[Pixel coordinate grounding data]

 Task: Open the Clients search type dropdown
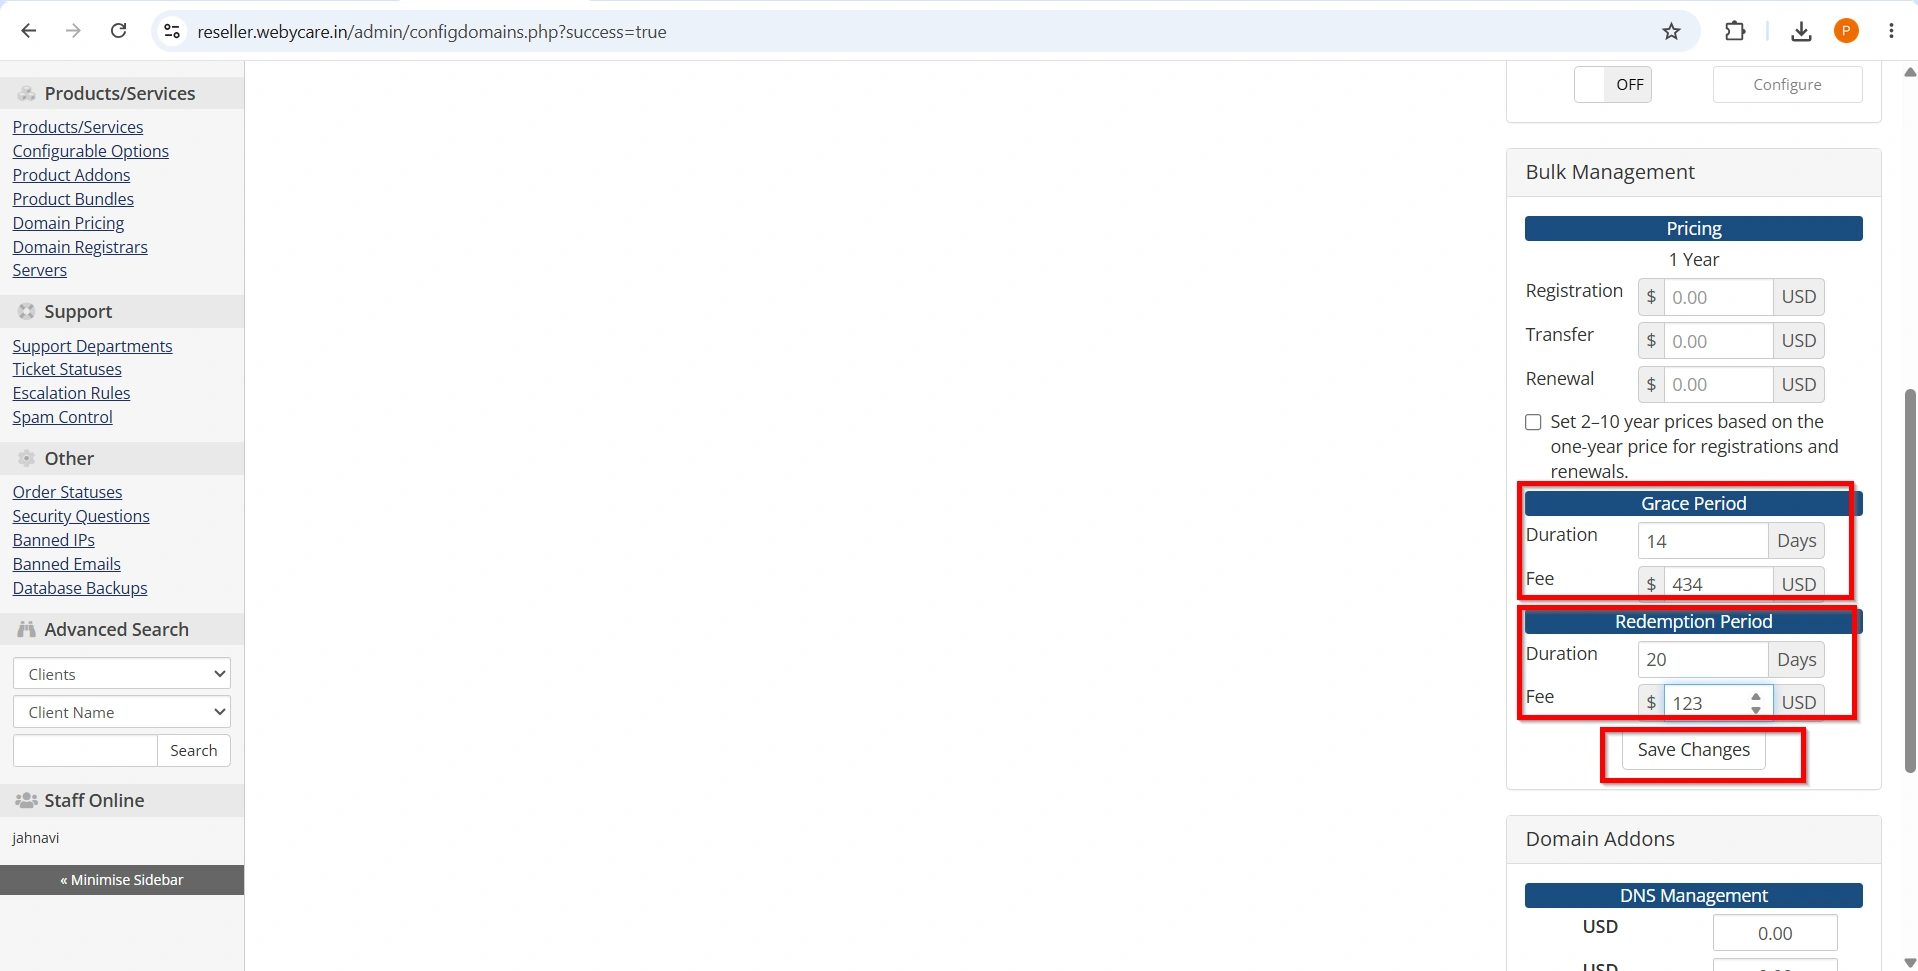coord(122,674)
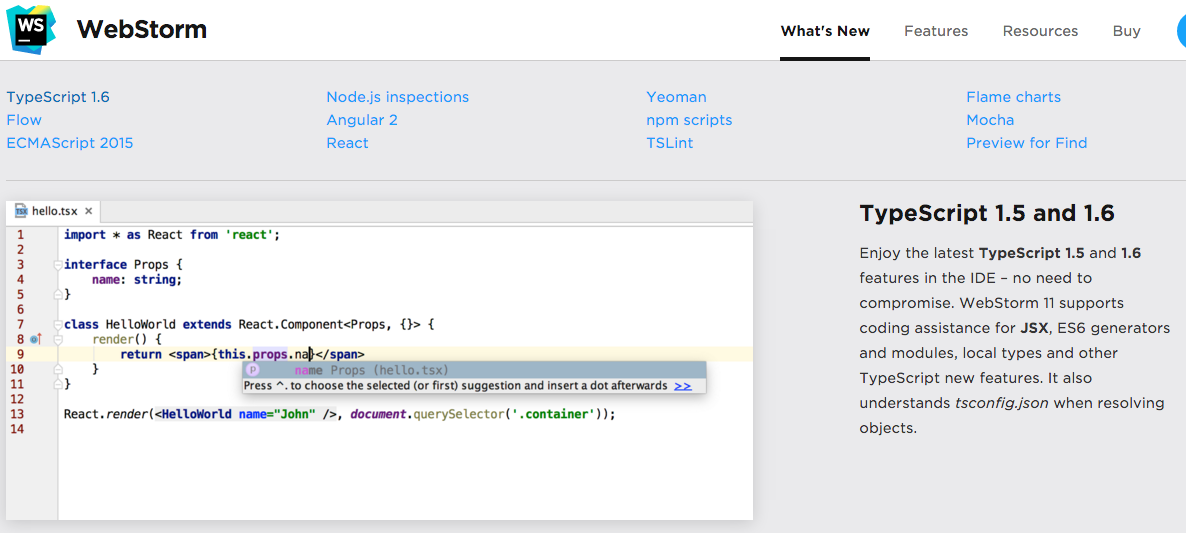Viewport: 1186px width, 533px height.
Task: Follow the npm scripts link
Action: pyautogui.click(x=689, y=120)
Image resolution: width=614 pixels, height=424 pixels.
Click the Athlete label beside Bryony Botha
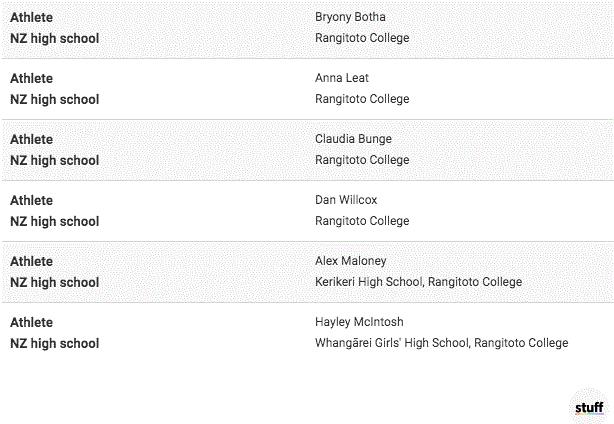point(32,17)
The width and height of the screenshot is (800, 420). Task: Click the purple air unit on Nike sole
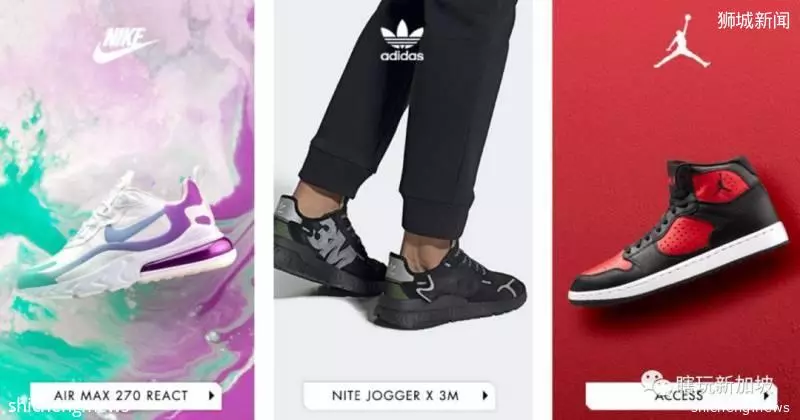187,254
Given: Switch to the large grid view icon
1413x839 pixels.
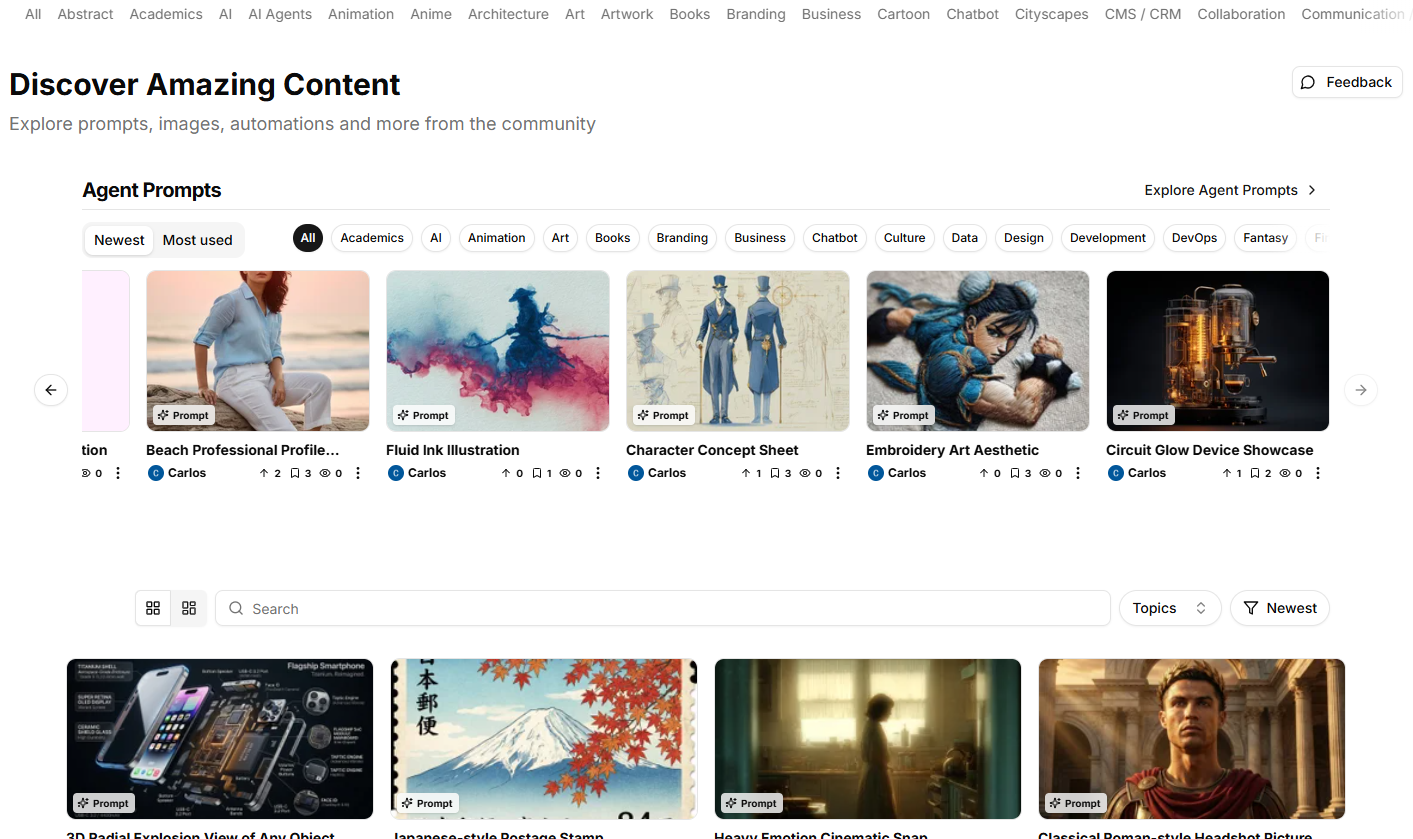Looking at the screenshot, I should point(153,608).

EXERCISE: Keep every word of the data as it is when you write it out, but drop the pictures.

REPLY:
 Task: Open the Clients search type dropdown
coord(122,674)
Viewport: 1186px width, 533px height.
Task: Follow the npm scripts link
Action: pyautogui.click(x=689, y=120)
Image resolution: width=614 pixels, height=424 pixels.
Click the Athlete label beside Bryony Botha
point(32,17)
The width and height of the screenshot is (800, 420). Task: Click the purple air unit on Nike sole
187,254
Given: Switch to the large grid view icon
1413x839 pixels.
Looking at the screenshot, I should point(153,608).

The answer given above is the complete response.